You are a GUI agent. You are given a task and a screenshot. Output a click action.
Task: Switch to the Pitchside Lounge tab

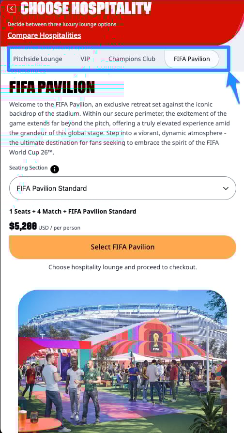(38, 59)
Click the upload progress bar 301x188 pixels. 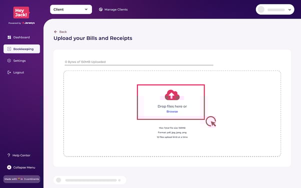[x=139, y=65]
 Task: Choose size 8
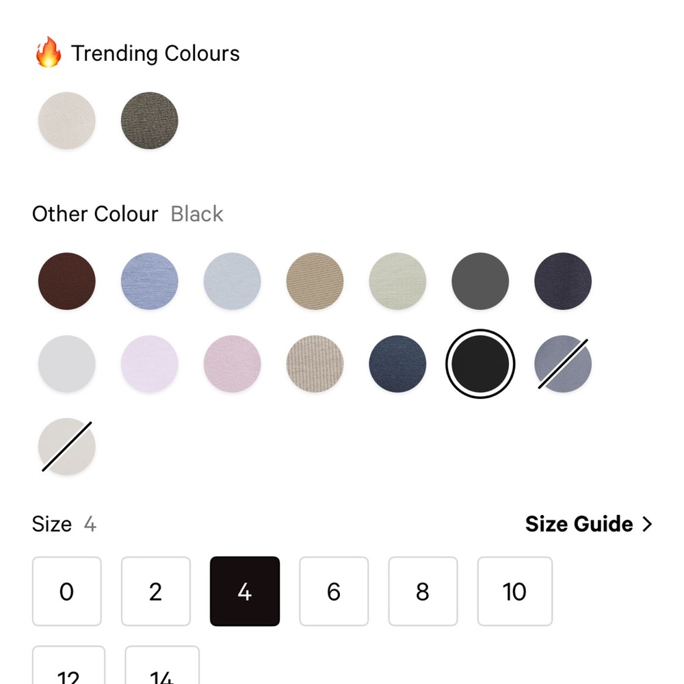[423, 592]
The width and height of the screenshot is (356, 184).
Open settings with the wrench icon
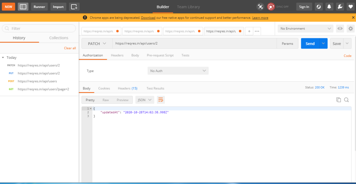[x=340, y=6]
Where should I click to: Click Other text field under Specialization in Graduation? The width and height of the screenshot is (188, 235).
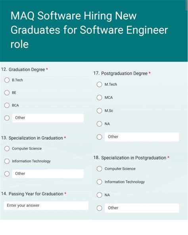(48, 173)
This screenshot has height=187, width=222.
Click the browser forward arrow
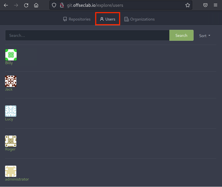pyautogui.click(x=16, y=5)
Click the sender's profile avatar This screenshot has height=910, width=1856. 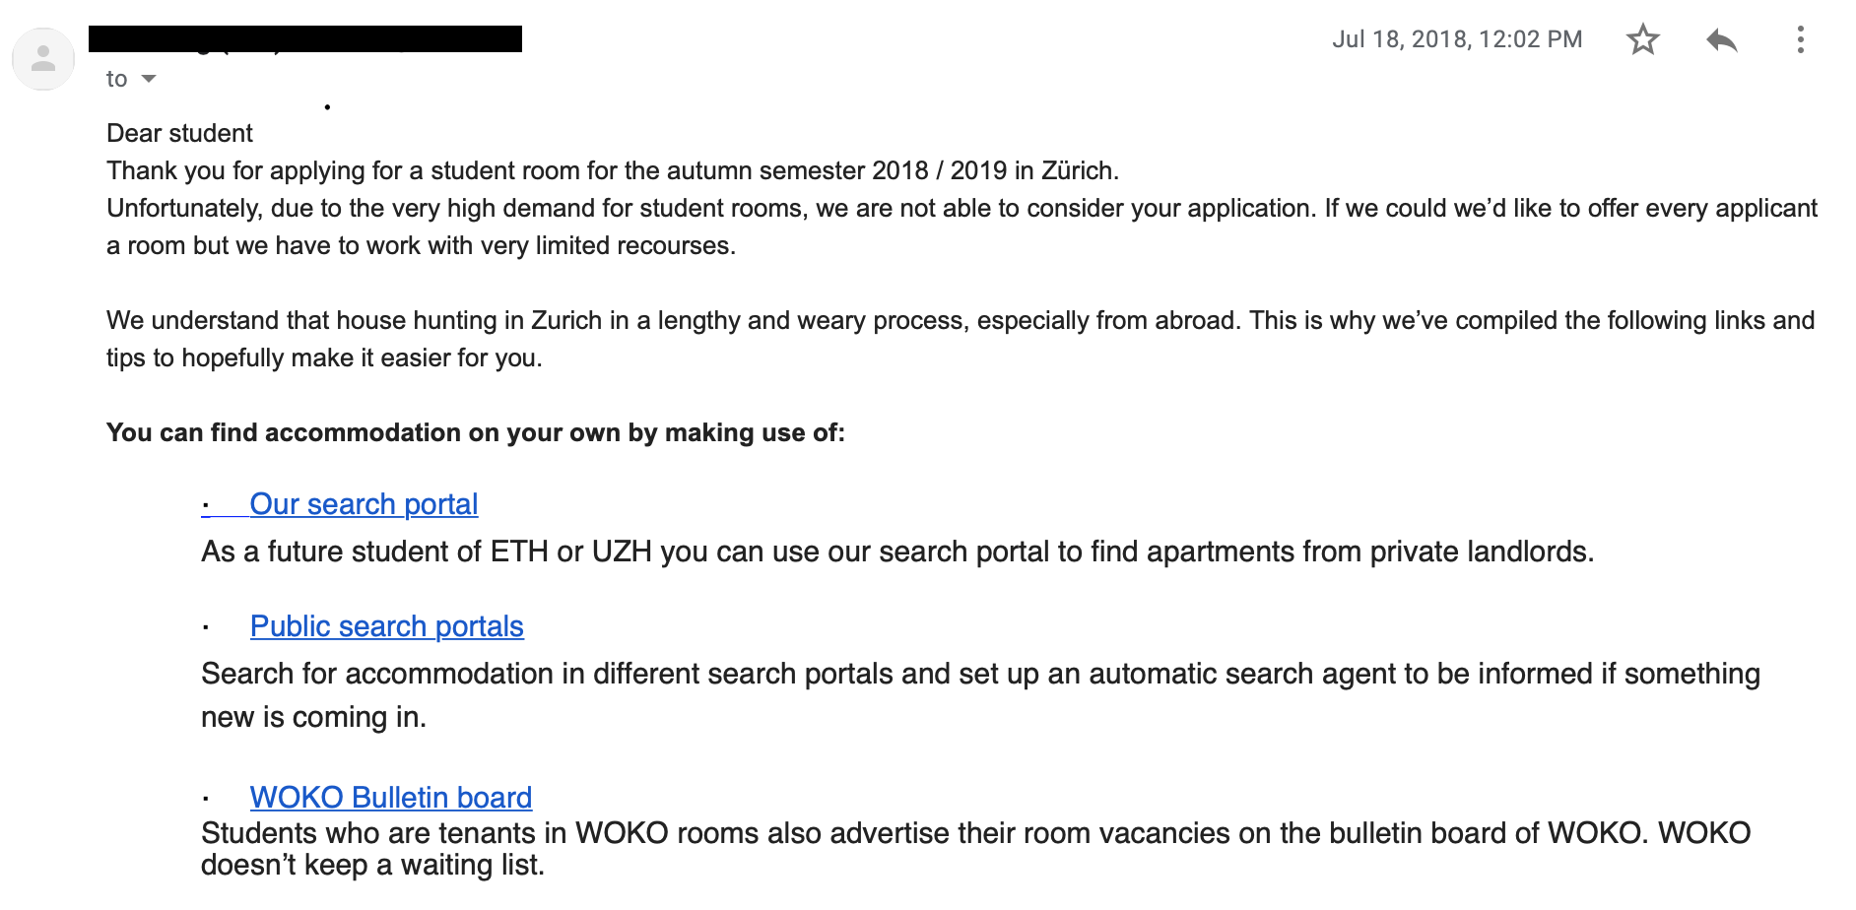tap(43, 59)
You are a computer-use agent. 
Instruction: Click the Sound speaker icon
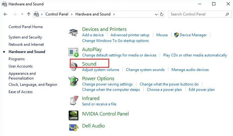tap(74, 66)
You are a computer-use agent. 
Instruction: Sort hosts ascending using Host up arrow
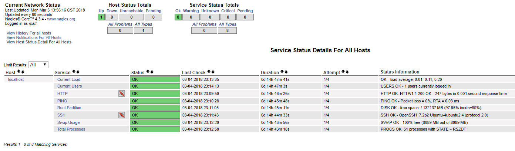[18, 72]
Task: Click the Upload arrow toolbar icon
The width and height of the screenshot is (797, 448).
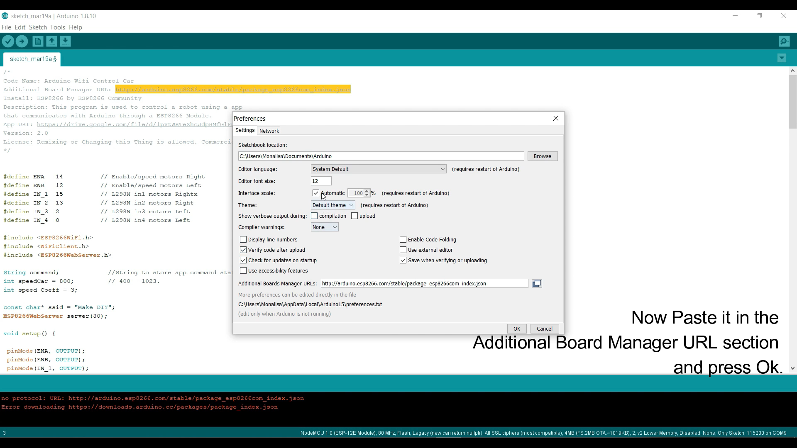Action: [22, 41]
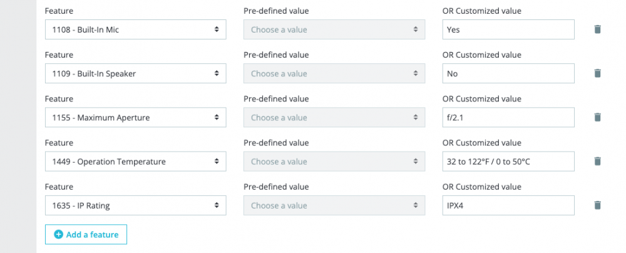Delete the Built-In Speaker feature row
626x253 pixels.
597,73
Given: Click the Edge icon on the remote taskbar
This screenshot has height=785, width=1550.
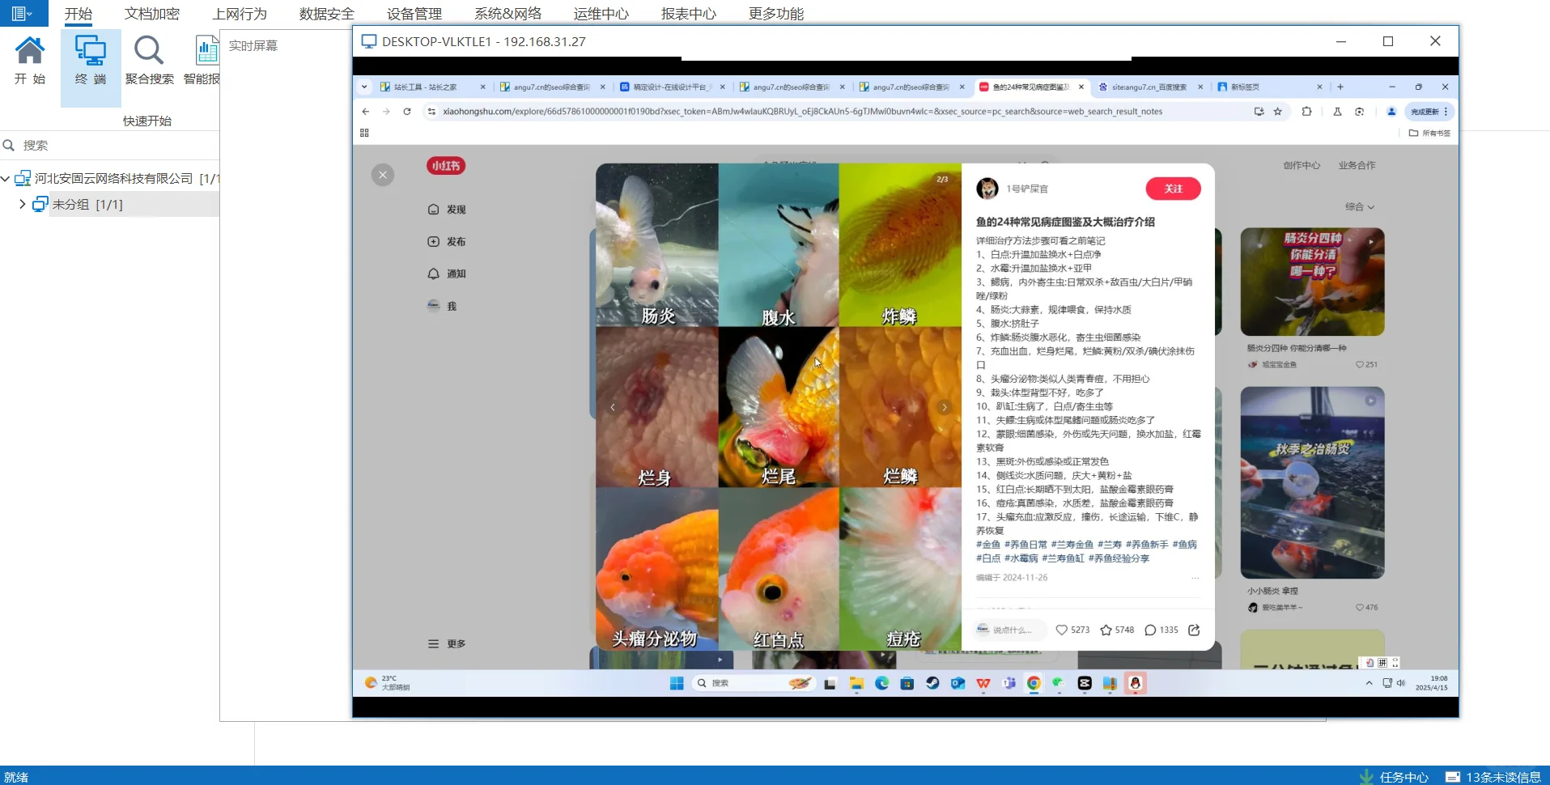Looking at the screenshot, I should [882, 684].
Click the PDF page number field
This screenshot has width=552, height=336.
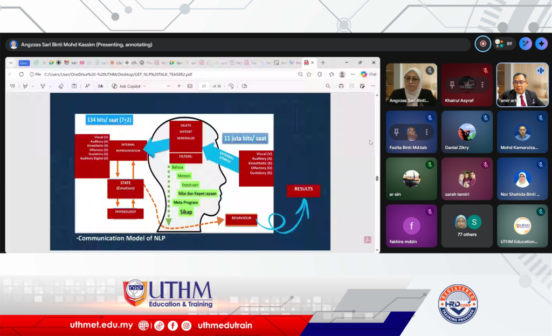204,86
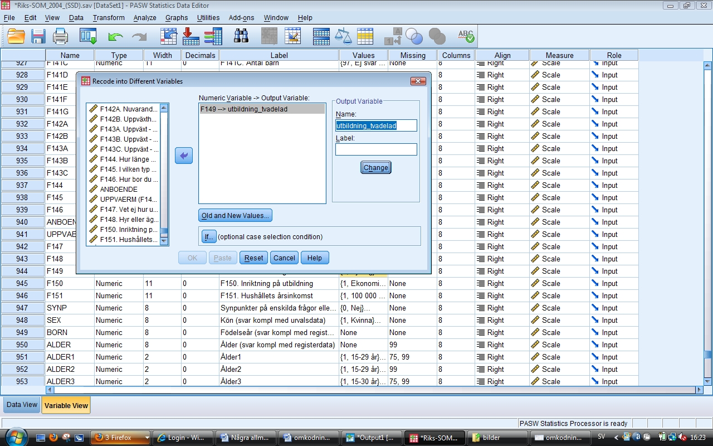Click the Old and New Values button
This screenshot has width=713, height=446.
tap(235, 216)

━━━━━━━━━━

WRITTEN TASK: Return every line of the entries from the one containing "Task: Click the Upload arrow toolbar icon" down to the end of the entries, copied exactly and leaving out the pictures.

TASK RESULT:
Task: Click the Upload arrow toolbar icon
The width and height of the screenshot is (797, 448).
Action: [22, 41]
Delete the Built-In Speaker feature row
626x253 pixels.
597,73
Given: Click the Edge icon on the remote taskbar
This screenshot has height=785, width=1550.
Looking at the screenshot, I should [882, 684].
Click the PDF page number field
This screenshot has width=552, height=336.
204,86
Click the Old and New Values button
This screenshot has width=713, height=446.
tap(235, 216)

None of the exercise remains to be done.